Document section -
From a journal user’s standpoint, the literature is most often viewed as a pooled resource these days — PubMed and Google gather it all together and present it as a list of search results. No longer is there much of a time benefit to be had by searching in branded content silos. That use-case seems to be a brief and fleeting one — a glance at an email table of contents, the cover of a journal as it passes from mailbox across desk toward wastebasket. It’s an anachronism.
Now, one or two searches can generate a swath of results across all sources and provide users with the confidence that they’ve seen most of what exists on a topic.
Because users commonly view the literature as a pooled resource, maintaining separate journal cultures and practices seems a little silly, especially given all the forces routinizing, automating, and normalizing behaviors among journals — from manuscript submissions systems to online publishers to consolidated composition vendors to publishing organizations to disclosure standards to funder mandates.
We’re being “pooled” no matter how you slice it — we’re using the same systems, attending the same conferences, modeling the same behaviors, and perpetuating the same beliefs.
The buyers of journals are increasingly pooling their resources, as well — from consortia to package buys to federations. Because pricing is viewed in pools, large pricing differentials are impossible. After all, Brain Research, a journal offered for $15K a decade ago, can be causally linked to the open access movement, despite the fact that a sober economic analysis showed that it was reasonably priced on a per-use basis. Because quality differentials can’t drive business growth in site licensing, quantity differentials are used. “Big deal” sales, the continuous rebucketing of content, and cynical new launches are responses to a purchasing environment that rewards quantity over quality.
Is this move to pooling information concealing a dangerous undertow for scholarly publishing? Is it a form of “filter failure” itself? Are we fooling ourselves that pooled resources are superior to more distilled resources?
It’s worth noting that even the advocates who state that the majority of studies should be published also state that filters are vital to making such information usable. They just don’t accept that human judgment placed into the hands of a few is where the filters should reside, even though this is how history tends to resolve filters (and filter customization counts as human judgment filtration).

Dataset entries -

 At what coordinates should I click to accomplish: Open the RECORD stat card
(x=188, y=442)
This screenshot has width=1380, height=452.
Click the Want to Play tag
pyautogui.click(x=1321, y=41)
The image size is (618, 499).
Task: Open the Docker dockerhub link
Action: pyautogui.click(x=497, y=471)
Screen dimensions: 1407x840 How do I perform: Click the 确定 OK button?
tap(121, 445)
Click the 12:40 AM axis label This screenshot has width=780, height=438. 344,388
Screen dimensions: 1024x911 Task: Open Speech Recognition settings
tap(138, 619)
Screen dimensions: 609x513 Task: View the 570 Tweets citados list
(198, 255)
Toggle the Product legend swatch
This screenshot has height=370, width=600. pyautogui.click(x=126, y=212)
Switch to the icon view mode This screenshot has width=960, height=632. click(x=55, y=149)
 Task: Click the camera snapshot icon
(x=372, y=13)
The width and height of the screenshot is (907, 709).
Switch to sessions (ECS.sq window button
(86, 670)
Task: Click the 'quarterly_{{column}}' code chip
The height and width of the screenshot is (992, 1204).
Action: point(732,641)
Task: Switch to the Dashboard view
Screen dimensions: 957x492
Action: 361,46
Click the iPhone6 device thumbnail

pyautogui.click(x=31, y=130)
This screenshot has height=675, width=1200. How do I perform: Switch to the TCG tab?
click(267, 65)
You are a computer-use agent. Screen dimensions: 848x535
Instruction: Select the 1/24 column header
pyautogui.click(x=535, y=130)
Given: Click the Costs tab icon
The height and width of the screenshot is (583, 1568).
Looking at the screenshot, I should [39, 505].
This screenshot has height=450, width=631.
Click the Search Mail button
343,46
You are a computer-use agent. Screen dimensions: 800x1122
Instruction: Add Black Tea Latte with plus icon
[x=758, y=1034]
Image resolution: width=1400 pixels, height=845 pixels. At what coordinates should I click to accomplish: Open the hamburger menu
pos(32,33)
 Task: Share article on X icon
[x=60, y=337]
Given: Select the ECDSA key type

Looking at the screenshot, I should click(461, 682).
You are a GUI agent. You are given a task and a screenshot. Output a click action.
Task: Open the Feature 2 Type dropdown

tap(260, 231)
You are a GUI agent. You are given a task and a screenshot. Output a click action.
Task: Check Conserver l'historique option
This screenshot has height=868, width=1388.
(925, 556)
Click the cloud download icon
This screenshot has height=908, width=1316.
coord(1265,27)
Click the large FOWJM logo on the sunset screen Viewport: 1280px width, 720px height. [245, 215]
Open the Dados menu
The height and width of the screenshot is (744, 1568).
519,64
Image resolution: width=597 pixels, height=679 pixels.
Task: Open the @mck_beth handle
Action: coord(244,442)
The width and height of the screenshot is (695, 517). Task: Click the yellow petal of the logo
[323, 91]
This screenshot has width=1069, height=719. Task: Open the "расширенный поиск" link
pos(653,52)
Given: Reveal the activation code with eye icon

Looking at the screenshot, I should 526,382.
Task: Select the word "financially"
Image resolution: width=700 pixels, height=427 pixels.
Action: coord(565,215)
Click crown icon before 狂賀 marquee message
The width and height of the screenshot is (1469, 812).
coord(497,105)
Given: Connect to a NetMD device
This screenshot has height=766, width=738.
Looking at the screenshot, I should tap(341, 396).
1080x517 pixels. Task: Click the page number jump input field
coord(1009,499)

Tasks to carry out -
**A.** According to the essay on pooling in scholarly publishing, what was the price of Brain Research a decade ago?
**B.** Continue the essay on pooling in scholarly publishing, picking up after its final sentence.
The records are not needed for anything here.

Answer set -
**A.** $15K

**B.**
Even Wikipedia evolved from a playground of thousands into the filtration done by a few dozen.
The problem with pooling resources is that pools contain undifferentiated liquids (do we need that dye that turns urine blue?). Some of these liquids can be added without immediate harm, or even filtered out later. But some are corrosive, uncomfortable, or simply unwanted.
We are in the age in which publishing is an expectation — not getting published is an exception on any front. But scholarly communication is supposed to be different — more exacting, a higher standard, peer-review and editorial judgment.
Yet the majority of papers are being published, and the growth rate means that we’ll experience a doubling of output in another 20 years, if not sooner.
And one of the deep questions of our age will continue to be how we filter information.
With financial rewards, philosophical pressures, academic incentives, and potentially false equivalencies driving us toward publishing more and more, filtering less and less, are we already in the midst of a “filter failure” of immense proportions?
Are we abdicating our filtration role at the upstream end, in the pursuit of short-term gains, short-sighted philosophies, and trendy group-think?
Are we deserving of a reputation for quantity instead of quality?
Are scholarly publishers, academic leaders, and information purchasers racing toward a pool in which they will drown?
Who will filter our increasingly brackish waters?